II. La mise en oeuvre du projet (scènes 4-8)

1) Relis la dernière réplique de Persinet, scène 4 : de quelle "maudite guerre" se désole-t-il ?

Persinet se désole de la guerre que les femmes ont déclarée aux hommes, puisqu’elle lui interdit de côtoyer sa bien-aimée Lina : « les circonstances présentes nous obligent de rompre avec toute son espèce ».

2) Au nom de quelles valeurs républicaines les femmes veulent-elles supprimer le mariage (scène 5)

C’est d’abord au nom de la liberté que les femmes veulent supprimer le mariage, puisque selon elles, il rend la femme esclave de son mari. Arthénice le décrit en effet comme une « pure servitude » dans laquelle les femmes sont « soumises à leurs maris ». C’est aussi au nom de l’égalité que les femmes veulent supprimer le mariage, afin que mari et femme aient les mêmes droits au sein du couple : « avoir autant d’autorité que son mari dans son petit ménage ».

3) Au nom de quelle valeur Lina s'oppose-t-elle à sa mère ? Par quels mots s'exprime l'indignation de Mme Sorbin ? (scène 5)
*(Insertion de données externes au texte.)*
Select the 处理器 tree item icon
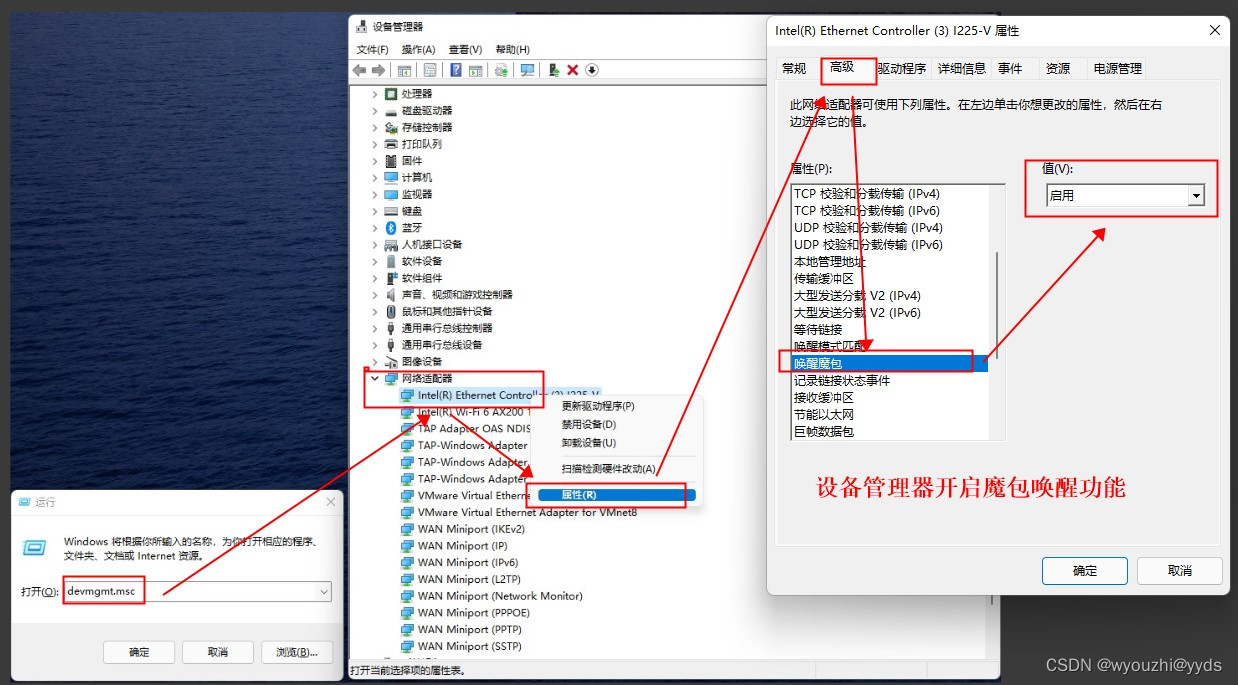This screenshot has width=1238, height=685. 392,93
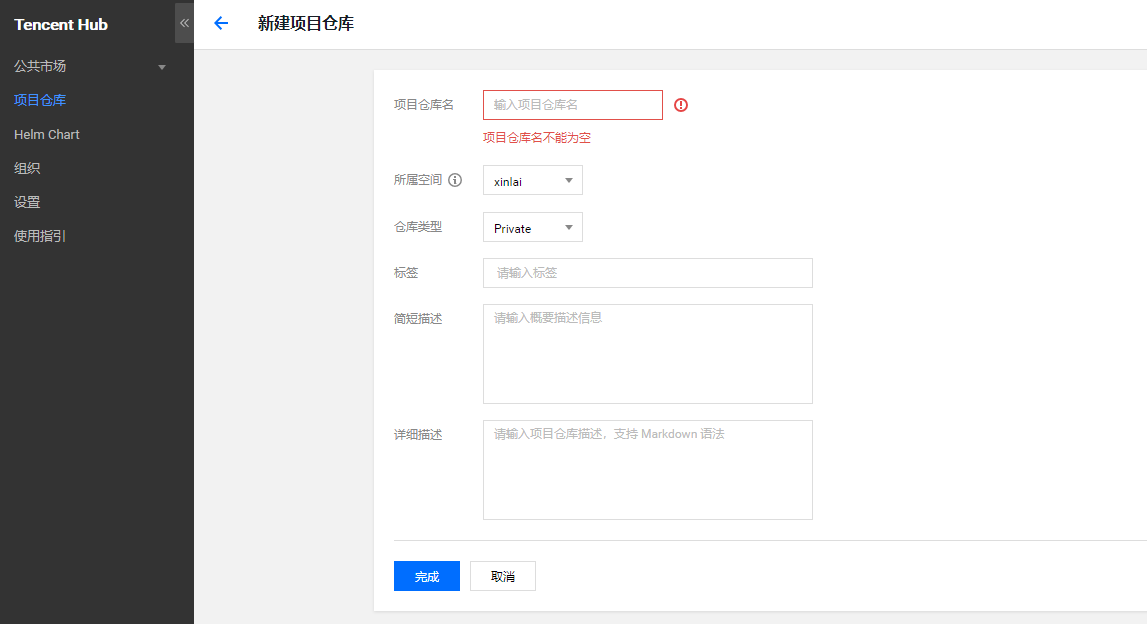Open Helm Chart in sidebar

coord(47,134)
Lina s’oppose à sa mère au nom de l’amour qu’elle porte à Persinet. Elle explique que la soumission légale qu’impose le mariage « n’empêche pas l’amour ». De plus, elle ajoute que deux vrais amoureux sont comme deux égaux : « Persinet et moi, nous voudrons toujours la même chose ; nous en sommes convenus entre nous » .

L’indignation de Mme Sorbin s’exprime par une insulte (« petite âme de servante ») et par un juron (« jour de Dieu »). Sa colère et son dépit sont renforcés par la répétition du mot « soumise » et par l’hyperbole qui sert à désigner le propos de Lina : « cette horreur-là ».

4) Relis les serments prononcés par Artenice et par Mme Sorbin, scène 6. Pourquoi s'opposent-ils ? Qu'est-ce qu'ils confirment sur la condition sociale et la personnalité des deux femmes ?

Ces deux serments défendent les droits des femmes, mais s’opposent sur leur forme et leur style. Arthénice, noble, délicate et éduquée, utilise un langage soutenu et des formules très solennelles : « j’en jure [...] par mon inexorable fierté de cœur ». Mme Sorbin, femme du peuple, se montre plus brutale et directe : « J’en jure par le plus gros juron que je sache ». Mme Sorbin est plus vindicative (animée par un désir de vengeance ; hargneuse) et véhémente (fougueuse, violente).

5) Pourquoi peut-on trouver les scènes 7 et 8 comiques ?

On peut trouver les scènes 7 et 8 comiques car les femmes ont décidé de rompre totalement avec les hommes et font aussitôt appel à l’un d’entre eux pour les assister dans une tâche physique difficile : porter des bancs. Cette attitude n’est pas cohérente. Par ailleurs, la galanterie de Persinet souligne l’infériorité prêtée aux femmes : « n’y touchez pas, vos petites mains sont trop délicates ».